The shooting, which left the robbers’ car riddled with dozens of bullet holes, occurred late Thursday night after the two masked men held up an El Pollo Loco for more than $2,100, police said. The crime occurred in full view of the officers, members of a heavily-armed crime task force that had tailed the suspects for hours in a caravan of three unmarked cars.
Anaheim police on Friday defended their handling of the case, saying the officers’ tactics helped avoid any restaurant patrons or bystanders from being injured and that they believed the robbers were responsible for more than 20 heists at Mexican restaurants across North Orange County.
Officials said the goal of the undercover operation was to identify the suspects, not to follow them until they committed a robbery. The Los Angeles Police Department has come under criticism for a special unit that followed suspects, sometimes for days or weeks, and arrested them only after they committed crimes.
“Quite frankly, these folks were suspected of the robberies. We had a hunch that this vehicle was involved in the crime,” said Anaheim Police Capt. Dave Severson. “The surveillance was just to follow them. And when they pulled into this restaurant, things happened pretty quick.”
Police said the three task force vehicles began tailing the car in shifts early Thursday morning. At one point that afternoon, the suspects, identified as Sergio Perez, 29, of Anaheim, and Claro Hernandez, 24, stopped apparently to case an Orange fast-food joint but decided not to strike, authorities said.
It was about 9 p.m. when the men, who were armed with two handguns and a sawed-off .22-caliber rifle, wheeled into the busy Harbor Town & Country Center in the 12800 block of Harbor Boulevard.
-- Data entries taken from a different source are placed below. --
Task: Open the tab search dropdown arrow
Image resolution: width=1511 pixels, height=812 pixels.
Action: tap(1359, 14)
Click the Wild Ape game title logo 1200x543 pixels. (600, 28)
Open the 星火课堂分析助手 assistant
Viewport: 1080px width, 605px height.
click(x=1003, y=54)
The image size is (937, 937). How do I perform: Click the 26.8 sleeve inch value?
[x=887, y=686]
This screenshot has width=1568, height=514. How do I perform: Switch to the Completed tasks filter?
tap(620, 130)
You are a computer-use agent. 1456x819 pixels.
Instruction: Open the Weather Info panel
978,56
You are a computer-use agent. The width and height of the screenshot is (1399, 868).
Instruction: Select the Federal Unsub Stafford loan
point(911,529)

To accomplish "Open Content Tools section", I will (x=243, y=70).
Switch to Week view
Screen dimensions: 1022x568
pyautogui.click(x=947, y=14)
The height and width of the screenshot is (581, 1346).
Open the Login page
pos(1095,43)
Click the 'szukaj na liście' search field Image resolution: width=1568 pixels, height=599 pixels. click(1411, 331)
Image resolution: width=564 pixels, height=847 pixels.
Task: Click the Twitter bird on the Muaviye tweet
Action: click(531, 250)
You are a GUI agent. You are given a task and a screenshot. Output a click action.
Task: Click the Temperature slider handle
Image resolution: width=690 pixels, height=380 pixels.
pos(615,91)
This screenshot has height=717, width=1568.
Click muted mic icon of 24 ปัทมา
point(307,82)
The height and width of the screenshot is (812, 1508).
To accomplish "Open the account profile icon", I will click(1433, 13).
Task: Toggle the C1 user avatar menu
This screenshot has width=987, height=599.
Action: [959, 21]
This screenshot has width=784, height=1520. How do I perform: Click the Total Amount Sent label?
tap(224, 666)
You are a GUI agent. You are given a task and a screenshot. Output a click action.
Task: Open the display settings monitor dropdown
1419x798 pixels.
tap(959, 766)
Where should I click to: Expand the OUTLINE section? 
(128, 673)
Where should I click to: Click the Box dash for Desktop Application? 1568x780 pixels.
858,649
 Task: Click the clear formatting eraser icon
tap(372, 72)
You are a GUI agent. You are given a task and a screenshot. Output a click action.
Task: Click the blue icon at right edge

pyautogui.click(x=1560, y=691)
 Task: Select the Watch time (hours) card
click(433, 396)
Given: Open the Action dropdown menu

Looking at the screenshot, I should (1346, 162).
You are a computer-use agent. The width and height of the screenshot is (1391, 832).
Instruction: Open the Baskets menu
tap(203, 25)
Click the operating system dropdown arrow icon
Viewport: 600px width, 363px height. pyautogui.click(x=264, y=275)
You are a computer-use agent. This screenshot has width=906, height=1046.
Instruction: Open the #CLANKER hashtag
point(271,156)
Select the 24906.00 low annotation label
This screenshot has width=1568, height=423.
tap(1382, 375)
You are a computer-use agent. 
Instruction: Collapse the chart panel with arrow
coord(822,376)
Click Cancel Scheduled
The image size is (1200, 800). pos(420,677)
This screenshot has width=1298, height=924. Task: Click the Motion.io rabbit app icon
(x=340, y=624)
Task force and robbery detectives watched as the pair backed into a parking space, hustled toward the restaurant, pulled on masks and demanded cash at gunpoint. The undercover officers waited also as the men fled the business, hopped into the Tempo and cranked the engine. That’s when the task force swooped into action and the plaza erupted in chaos, witnesses say.
One of the police vehicles screeched to a stop in front of the robbers’ car, blocking it, as the two others closed in. The officers approached the car with their guns drawn and shouted for the men to put up their hands, police and witnesses said.
Police said neither suspect would surrender and that the driver rammed one of the police vehicles in an attempt to escape. Then the driver jumped out and ran behind the car and crouched down.
Seconds later, a steady burst of gunfire ripped through the Tempo’s windshield and door panels, striking both the passenger inside and the driver who was outside the vehicle.
Customers at a nearby video store estimated that police fired more than 50 rounds at the suspects.
Police would not say how many rounds were fired or whether the men got off any shots.
The police “just started unloading on these guys,” said video store shopper Arlene Gutierrez.
Another witness, Quang Nguyen, said he watched as the passenger slumped in his seat and the other mortally wounded suspect swore as police attempted to handcuff him.
“He was rolling around,” Nguyen said. “He wasn’t cooperating at all.”
One of the men, Perez, was a parolee with a history of violent crime, according to court records. Perez served a prison sentence for a 1989 conviction for an attempted murder in Los Angeles County. A decade later, in 1999, an Orange County judge sentenced Perez to two years in prison for pointing a gun at the head of a motorist in the parking lot of Loara High School. He’d been out on parole for slightly more than four months before Thursday’s shooting.
In the wake of the shooting, some critics said they were worried about the tactics of police.
“The practice of following suspects around and waiting for them to commit crimes has been proven both ineffective and dangerous in Los Angeles County,” said Denise Gragg, an assistant public defender in Orange County. “I hope that this recent public violence was not the result of such activity in Orange County.”
Police said Friday they did not arrest the men before the heist because they did not have probable cause. They said however that they did not want the robbers to leave the parking lot.
“Once they entered the restaurant, there was really no safe way to intervene,” Severson said. “The decision was made to stop them before they went mobile. We don’t want a pursuit.”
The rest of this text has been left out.